In Part 1 of this musing, I mentioned the following data points (c/o the Harvard Business Review):

  • Blondes earn 7% more than brunettes
  • Husbands of blonde women earn an average of 6% more than the husbands of women with other hair colors

That said, in this case, synthesizing a sound insight is not as straightforward as it was in the case of Sedaris’ observed correlation between marshmallows and faith in god.

Firstly, there is the subject matter: even when asked under testing conditions, people are prone to over-report their income, and minimize the extent to which personal insecurities affect their choices about their appearance.

Secondly, to synthesize an insight, say, for a women’s beauty product, we’d also have to determine whether or not non-blonde women are propensed to change the color of their hair for financial gain or materialistic matrimony.

Thirdly, we’d probably want to survey employers as well, none of whom would admit to appearance playing a part in salary level – and most of whom would not even be conscious of this phenomenon if it proved to exist.

There are ways to adjust for all of this so that accurate data is captured during testing. However the accuracy of the data will not help to avoid the next pitfall in our beauty campaign scenario: What to do if a strong correlation between a woman’s desire to be blond and her desire for money proves to exist?

While “blonds have more money and more fun” may be a sound insight, it is also be rather a brash message for a beauty product. Or is it?

The beauty industry relies heavily on celebrity endorsement in their advertising, the implication being that a portion of a celebrity’s success is attributable to the way a product makes him or her look.
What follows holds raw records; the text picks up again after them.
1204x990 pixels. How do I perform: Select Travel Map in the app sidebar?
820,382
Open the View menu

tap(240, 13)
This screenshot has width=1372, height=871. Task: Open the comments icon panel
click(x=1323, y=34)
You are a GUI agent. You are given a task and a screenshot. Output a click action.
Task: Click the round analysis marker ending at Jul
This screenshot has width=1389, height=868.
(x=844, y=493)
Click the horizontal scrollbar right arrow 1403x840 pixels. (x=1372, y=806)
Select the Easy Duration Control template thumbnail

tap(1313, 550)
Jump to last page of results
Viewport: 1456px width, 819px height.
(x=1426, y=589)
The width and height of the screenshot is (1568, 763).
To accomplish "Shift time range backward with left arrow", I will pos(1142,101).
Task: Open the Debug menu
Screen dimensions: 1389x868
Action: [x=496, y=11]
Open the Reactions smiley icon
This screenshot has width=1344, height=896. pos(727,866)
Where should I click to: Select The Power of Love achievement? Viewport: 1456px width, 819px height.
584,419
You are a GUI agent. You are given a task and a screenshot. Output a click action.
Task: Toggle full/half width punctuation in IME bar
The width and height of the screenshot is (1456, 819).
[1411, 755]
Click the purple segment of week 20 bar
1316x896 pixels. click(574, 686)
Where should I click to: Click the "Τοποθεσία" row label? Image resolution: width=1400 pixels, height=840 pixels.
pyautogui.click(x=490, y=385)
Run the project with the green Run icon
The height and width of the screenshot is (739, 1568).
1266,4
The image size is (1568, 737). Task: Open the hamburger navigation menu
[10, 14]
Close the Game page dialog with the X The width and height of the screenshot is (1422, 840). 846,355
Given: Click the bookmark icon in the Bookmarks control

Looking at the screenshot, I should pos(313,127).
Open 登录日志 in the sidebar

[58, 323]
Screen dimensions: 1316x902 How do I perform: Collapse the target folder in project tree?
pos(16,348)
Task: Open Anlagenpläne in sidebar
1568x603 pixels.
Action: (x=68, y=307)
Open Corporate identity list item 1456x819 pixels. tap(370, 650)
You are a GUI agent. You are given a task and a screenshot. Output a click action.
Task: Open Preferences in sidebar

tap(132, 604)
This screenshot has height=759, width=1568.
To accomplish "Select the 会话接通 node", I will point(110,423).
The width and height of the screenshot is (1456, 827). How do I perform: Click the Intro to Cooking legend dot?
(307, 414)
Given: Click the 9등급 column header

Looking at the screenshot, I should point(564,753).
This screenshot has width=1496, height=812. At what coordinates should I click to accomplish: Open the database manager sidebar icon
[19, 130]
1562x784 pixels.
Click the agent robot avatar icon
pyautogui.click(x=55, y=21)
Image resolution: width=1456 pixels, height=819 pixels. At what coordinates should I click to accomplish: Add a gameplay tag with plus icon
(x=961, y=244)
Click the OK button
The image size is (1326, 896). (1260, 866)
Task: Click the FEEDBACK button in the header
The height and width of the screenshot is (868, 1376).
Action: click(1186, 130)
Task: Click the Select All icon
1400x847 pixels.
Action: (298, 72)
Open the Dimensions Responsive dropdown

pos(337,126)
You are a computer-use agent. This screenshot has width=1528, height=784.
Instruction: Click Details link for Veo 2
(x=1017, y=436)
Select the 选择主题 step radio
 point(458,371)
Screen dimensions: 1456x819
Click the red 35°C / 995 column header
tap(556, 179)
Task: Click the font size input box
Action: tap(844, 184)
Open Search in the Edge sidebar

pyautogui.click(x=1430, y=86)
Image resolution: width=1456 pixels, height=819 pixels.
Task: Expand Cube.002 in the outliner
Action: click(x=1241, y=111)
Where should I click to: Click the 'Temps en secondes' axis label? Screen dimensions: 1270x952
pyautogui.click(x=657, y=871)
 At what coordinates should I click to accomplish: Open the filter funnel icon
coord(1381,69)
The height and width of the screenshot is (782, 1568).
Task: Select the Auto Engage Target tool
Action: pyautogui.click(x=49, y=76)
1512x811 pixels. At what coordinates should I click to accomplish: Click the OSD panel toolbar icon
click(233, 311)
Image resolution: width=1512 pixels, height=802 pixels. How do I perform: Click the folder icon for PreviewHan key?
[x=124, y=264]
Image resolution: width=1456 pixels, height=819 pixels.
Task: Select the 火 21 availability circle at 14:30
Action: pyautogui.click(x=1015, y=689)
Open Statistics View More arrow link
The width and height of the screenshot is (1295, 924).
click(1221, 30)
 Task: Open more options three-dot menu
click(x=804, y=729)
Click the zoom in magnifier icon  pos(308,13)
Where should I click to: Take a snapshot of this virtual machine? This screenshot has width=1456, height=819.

More “established” celebrities, who tend to be older than “rising star” celebrities, are preferred, the subtext being “I got to where I am today with the help of the products that made be beautiful.” To paraphrase, “I’m rich because of the way I look, and you can be as well.” Or as Kelly LeBrock said on behalf of Pantene, “Don’t hate me because I’m beautiful.”

“Blonds have more money and more fun” would make for a ruthless tagline, but, it the case at hand, it is both a valid insight and a message which advertisers have successfully conveyed in subtle – and at times not so subtle ways.

In the end, one should never fear synthesizing an unflattering insight; affective creative can take the harshest of truths about human nature and deliver them in a ways that make us feel confident, optimistic and, yes, even beautiful.